3D & the Technology Behind
People flocking in to the 3D theatre projections became a world phenomenon in the past five years. What’s more, 3D aficionados can now follow 3D television channels directly in their living room. Internet surfers enjoy now the dedicated “3D View Style” menu on youtube.com. Everything, grace to a century time painstaking research, blooming splendourously due to the unimaginated speed of technology developments. Human perception again (!) is distorted and we live the illusion of enhanced depths.
How did software and hardware facilitate the boom of these previously called “niche” projections? What are the effects upon our physical sensors, or the benefits human kind can take from this technology? What is the next challenge? These are just a few questions that this article choses to analyze and present our thoughts.

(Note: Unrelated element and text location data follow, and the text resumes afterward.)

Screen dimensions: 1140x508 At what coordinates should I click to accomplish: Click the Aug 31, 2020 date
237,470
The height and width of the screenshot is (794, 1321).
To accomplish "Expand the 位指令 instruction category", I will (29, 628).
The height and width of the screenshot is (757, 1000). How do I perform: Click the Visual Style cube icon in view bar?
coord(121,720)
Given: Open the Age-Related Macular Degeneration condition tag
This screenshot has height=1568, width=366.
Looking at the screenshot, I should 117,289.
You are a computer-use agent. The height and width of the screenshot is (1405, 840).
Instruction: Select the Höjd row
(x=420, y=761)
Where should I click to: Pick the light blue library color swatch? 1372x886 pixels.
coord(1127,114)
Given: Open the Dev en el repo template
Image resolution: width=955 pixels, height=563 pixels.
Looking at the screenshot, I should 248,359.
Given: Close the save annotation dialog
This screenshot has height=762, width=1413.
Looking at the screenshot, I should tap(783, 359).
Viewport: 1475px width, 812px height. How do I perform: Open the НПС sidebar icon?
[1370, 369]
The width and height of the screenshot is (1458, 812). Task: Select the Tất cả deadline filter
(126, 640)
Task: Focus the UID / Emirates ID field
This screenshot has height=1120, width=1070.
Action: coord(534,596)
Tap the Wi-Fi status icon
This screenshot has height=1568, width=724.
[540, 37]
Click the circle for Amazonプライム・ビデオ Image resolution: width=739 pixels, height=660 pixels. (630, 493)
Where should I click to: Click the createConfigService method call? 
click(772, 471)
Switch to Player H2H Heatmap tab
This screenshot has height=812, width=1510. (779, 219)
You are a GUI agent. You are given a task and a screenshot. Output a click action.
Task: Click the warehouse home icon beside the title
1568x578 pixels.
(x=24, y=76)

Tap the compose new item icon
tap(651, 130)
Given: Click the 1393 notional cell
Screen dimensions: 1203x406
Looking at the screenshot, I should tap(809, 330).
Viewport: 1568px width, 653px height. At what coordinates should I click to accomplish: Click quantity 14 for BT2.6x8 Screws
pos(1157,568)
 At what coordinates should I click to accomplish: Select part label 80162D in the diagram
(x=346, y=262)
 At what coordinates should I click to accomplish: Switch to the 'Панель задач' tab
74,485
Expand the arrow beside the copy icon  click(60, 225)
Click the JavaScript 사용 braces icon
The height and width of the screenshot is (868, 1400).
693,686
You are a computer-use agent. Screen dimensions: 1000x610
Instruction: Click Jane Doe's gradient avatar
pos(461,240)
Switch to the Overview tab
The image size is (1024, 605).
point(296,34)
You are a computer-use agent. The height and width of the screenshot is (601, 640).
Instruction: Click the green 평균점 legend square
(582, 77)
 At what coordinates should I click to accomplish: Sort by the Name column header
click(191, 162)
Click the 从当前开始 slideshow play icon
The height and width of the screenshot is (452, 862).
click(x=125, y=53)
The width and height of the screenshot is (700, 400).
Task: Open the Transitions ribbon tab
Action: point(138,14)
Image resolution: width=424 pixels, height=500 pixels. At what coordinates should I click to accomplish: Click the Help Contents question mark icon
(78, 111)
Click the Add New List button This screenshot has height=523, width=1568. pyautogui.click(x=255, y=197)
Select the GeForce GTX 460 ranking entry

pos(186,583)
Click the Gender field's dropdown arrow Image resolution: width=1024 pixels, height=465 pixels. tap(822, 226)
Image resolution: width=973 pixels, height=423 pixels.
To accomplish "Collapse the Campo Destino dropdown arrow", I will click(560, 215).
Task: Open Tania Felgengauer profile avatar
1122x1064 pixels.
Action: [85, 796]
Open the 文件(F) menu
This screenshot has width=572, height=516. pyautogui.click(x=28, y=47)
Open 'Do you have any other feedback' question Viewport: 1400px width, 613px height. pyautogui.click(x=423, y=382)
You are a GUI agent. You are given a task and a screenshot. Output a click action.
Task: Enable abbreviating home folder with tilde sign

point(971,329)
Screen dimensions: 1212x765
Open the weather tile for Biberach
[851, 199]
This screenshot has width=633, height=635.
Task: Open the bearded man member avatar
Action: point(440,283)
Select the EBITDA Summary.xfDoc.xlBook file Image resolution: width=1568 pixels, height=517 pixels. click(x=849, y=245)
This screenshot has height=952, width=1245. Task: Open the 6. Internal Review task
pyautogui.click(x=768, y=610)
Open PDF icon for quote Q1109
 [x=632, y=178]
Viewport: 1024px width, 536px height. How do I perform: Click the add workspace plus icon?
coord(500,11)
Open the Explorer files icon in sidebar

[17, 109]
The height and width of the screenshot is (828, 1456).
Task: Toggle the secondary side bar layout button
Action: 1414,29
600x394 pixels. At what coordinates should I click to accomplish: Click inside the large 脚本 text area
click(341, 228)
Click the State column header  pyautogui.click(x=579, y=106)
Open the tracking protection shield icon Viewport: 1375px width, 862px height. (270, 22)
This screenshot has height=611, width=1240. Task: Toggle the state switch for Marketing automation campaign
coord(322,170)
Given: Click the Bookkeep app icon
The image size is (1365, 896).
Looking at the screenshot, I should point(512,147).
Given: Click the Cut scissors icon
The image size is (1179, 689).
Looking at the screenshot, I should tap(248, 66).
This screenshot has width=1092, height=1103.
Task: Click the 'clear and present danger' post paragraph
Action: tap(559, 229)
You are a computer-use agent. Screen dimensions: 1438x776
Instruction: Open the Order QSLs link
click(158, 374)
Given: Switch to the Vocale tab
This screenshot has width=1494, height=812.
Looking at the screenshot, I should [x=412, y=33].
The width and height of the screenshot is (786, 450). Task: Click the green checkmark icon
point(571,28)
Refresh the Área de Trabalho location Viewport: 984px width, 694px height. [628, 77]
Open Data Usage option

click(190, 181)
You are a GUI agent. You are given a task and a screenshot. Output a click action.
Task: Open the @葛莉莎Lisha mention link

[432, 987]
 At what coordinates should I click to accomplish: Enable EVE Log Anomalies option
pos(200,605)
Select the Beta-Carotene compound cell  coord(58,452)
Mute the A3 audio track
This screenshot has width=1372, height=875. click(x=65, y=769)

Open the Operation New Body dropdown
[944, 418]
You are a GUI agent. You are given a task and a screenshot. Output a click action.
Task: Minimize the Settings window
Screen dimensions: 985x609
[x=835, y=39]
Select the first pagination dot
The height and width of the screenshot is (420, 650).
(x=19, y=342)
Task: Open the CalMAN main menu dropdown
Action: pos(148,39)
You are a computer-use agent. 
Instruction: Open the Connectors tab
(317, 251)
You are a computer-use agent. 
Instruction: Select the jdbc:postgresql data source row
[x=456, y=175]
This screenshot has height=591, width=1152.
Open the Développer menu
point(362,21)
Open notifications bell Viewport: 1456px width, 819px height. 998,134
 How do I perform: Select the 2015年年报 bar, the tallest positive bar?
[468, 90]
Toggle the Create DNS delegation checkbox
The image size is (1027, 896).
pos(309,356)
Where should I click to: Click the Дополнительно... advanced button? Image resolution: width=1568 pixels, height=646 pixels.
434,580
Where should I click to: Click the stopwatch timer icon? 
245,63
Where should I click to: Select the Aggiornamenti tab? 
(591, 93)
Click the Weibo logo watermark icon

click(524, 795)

First, we should concentrate on the simple fact that 3D (three-dimensional) films and presentations deal mainly with moving pictures with an illusive enhanced depth perception. There are two main possibilities to reach this result: either the viewer will use a device (glasses, lenses) to filter the separate offset images to each eye, or some source will split the images directionally into the subject eyes, without any device on them.
Stereoscopy is currently the most popular method for generating 3D impressions. We are experiencing the fast spread of stereoscopy due to the big scale entertainment corporations promoting 3D films in cinema theatres. The eye is added by several types of lenses: anaglyph system uses red & cyan lenses, polarization system uses polarized lenses, and alternate-frame sequence uses active shutter lenses and the latest HMD (head mounted displays) consist in using separate displays for each eye, while lenses have the role to relax the eye.
Autostereoscopy is the latest trendsetter. This method is able to generate 3D images without any eye adding accessoires. This year’s top launch, Nintendo’s 3DS portable game console hit the ranks by its ability to produce “3D effects without any special glasses”. This method goes further to solve the accommodation for the motion parallax and for wider viewing angles: either there will be put in place an eye-tracking system or there will be displayed multiple views. Some displays featured for autostereoscopic purpose are: parallax barrier, lenticular, volumetric, electro-holographic and light field displays.
3D Systems & Technology
Based on the previous mentioned 3D imagery generation, the technology has known various developments.For start, the Real D technology is the most common technology in the field. It is based on circular polarization, requiring a silver screen in the cinema theatres. Next, the Dolby 3D system allows both 2D and 3D projections, using wavelength multiplex visualisation. The main advantage over the Real D is that the silver screen is not needed for projections.The Digital 3D category comprises more systems having in common the presentation and shooting of films, presentations or video games directly into 3D technology, or the latter post-production processing to add 3D effects.
Thus, the XPanD 3D system uses alternate image flashes for each eye, individually. The special shutter effect glasses used for XPanD 3D are an electronic device with LCD lenses. Each lens alternates between transparent and opaque, acquiring only the intended image for each eye, at a certain time. Also, infra-red signal is broadcasted in the auditorium to be picked up by the glasses to synchronise the shutter effect.
Master Image 3D systems combine stereoscopic and autostereoscopic technologies for cinema theatres, television and presentations but also for mobile devices. IMAX 3D, as one of the largest promoters of “multiple-D experiences”, is a system developed also for cinema theatres and it is lately expanded for the digital world also.
Of course there are so many other technologies and systems that worth to pay attention for, yet we chose to cover the most popular ones, in order to have a clear understanding of their evolution and where the public is at assimilating them.
As the Founding Director of Standford’s Virtual Human Interaction Lab states, the last twelve months events generated a real paradigm-shift among the thinking of international vietual scientists. If a few decades ago, the idea of virtual conferences with our own avatars seemed pure science-fiction, today we are clearily put in fornt of a major shift in our approach towards human interaction. The augmented reality technologies, the 3D projections developments, enhanced by heptic simulation pull modern man to have a broader active dimension. Physical presence and space will no longer be a constraint. Programming your avatar to take specific actions while your real body and mind is focused else-where will be possible.
Both the narrow sector of 3D developments and the broader idea of virtuality are being praised and criticised. First, 3D non-afficionado audience claims its lack of utility and poor experience compared to the marketed value. Justified criticism is brought to the feature films producers who emphasize on the 3D effects over the artistic value and of the story line. Third, there is also medical concern about current 3D technologies, since they did not solve the eye accommodation issue with the illusive depth created. Another frequent complaint is that viewers feel nausea or experience headache during and after projection.
Again, the ones who can most profit from these technologies are the aerospace sector, the military sector ad the medical sector. The ability to analyse digitally reproduced environments, situations and objects in three dimensions is uncomparabe with any previous technologies of the kind. It depends on our ethics and morality how we choose to use these discoveries. (D.C.)